Mark the tokens of his mental anguish: he sweats as it were great drops of blood. Behold an angel strengthen him. Does it not all tell us of the terrible reality of his sufferings? The cup did not pass. Therefore it could not. As we behold him drink it in the agony of painful, faithful resolution, let us learn the high and ineffable majesty of God who, though full of lovingkindness and tender mercy, cannot forgive and receive sinners unto life eternal except on the basis of His authority vindicated-His righteousness declared-His law upheld in the person of one entirely acceptable to Him, to whom He can confide the dispensation of His love for all who implicitly and unreservedly, and with the humility of little children, accept and identify themselves with all that has been accomplished in him. It is a truly magnificent arrangement of wisdom that has given us such an one in Christ, “who” as Paul with lucid fulness remarks, “of God, is made unto us wisdom, and righteousness, and sanctification, and redemption.” At once the Son of God and the Son of Man, David’s Lord and David’s Son, the partaker of our common mortality, and yet the vanquisher thereof by the spotlessness of a perfect obedience and submission to the death passed on all men, he is the central meeting point of all sympathies and all greatness. He appeals to our tenderest love in the laying down of his life; he commands our complete homage in the intimacy of his relation to the Father with whom he declared himself one. He engages our highest admiration as the Master who stooped to be a servant: the Heir who voluntarily submitted to poverty: the most honourable King and Lord who humbled himself to keep the company of the lowly, and endure the insults of the base. And through him, as we gaze upon him as our elder brother, the head of the family, we see shining the greatness and the glory, and the holiness, and the love of the Eternal Father, of whom are all things.

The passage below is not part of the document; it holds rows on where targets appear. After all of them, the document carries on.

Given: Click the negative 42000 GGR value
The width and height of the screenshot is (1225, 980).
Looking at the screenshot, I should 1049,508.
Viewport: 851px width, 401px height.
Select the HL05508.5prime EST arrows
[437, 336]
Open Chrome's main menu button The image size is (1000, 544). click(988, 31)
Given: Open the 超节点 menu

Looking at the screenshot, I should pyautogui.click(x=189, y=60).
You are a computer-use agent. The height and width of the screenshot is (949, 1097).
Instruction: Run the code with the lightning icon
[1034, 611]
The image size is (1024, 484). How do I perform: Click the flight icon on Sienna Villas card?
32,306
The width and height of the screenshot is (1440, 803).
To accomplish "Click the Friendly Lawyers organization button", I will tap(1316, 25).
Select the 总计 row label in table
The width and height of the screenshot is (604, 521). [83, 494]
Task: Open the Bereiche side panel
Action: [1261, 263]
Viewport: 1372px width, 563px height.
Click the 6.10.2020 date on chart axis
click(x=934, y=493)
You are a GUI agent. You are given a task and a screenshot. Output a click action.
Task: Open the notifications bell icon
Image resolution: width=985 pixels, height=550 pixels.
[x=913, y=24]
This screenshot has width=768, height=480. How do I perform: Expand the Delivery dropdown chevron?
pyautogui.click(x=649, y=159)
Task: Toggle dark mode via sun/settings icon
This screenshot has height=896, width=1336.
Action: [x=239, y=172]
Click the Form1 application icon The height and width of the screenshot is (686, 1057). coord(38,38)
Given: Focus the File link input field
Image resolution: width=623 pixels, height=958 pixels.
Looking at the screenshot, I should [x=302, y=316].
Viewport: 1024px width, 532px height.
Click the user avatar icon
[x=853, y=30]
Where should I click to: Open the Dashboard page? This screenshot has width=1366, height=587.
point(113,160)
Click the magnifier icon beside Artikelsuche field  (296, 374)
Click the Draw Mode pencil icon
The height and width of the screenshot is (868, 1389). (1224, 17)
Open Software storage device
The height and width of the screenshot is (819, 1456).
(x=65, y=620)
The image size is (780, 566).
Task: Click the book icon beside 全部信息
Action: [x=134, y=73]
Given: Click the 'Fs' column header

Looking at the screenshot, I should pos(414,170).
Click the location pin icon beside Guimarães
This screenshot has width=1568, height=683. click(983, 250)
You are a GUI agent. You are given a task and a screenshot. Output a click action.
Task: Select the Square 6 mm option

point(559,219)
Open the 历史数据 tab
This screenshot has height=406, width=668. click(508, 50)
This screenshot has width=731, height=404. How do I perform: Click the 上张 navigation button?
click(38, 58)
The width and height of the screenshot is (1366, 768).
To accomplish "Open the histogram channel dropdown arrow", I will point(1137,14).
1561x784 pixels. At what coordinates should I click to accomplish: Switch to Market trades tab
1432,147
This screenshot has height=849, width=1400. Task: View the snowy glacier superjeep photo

It is a due sense of these things that is preparing us to take part in the mighty anthem that will yet roll in majestic measures around the person of Christ in the day of his manifested glory, when before him will be gathered the countless multitude of lovers and worshippers and servants whom God has been preparing for him in all the ages. What is the leading feature of that anthem, as heard by John in vision in Patmos, and recorded in advance for the knowledge of the redeemed?

“Thou hast redeemed us to God by thy blood out of every kindred and tongue, and people and nation.”

“Thou hast washed us from our sins in thine own blood.”

How will it be possible for us to take part in this song, and in the everlasting holy service it represents if we are not now in full and living sympathy with the work expressed in the words? It is the work of the Truth to create this full and living sympathy by instructing us in the ways of God. It is the work done now. It is the work of Christ as defined in the language of inspiration, to “purify unto himself a peculiar people, zealous of good works.” Let us never forget this zealousness. Some people talk of “zeal” as if it were a peculiarity-a spiritual superfluity. It is far from this. It is the characteristic, the indispensable peculiarity of acceptable believers. It is a zeal having its basis in the forgiveness of sins. As Jesus said of the woman-

“She is forgiven much, therefore she loveth much.”

People who have no sense of the dreadfulness of sin have no appreciation of the privilege of forgiveness, and are therefore not likely to be called out in love on its account, or to find any pleasure in praising Christ in its behalf. We must be prepared to say with gladness-

“Thou hast washed us from our sins in thine own blood.”

To say it with gladness, we say it with the understanding, of course. The truth in these words is expressed in figure. There are no robes to be made literally white in the literal blood of the Lamb. There are sin-disfigured characters to be cleansed by the double process of forgiveness and reformation.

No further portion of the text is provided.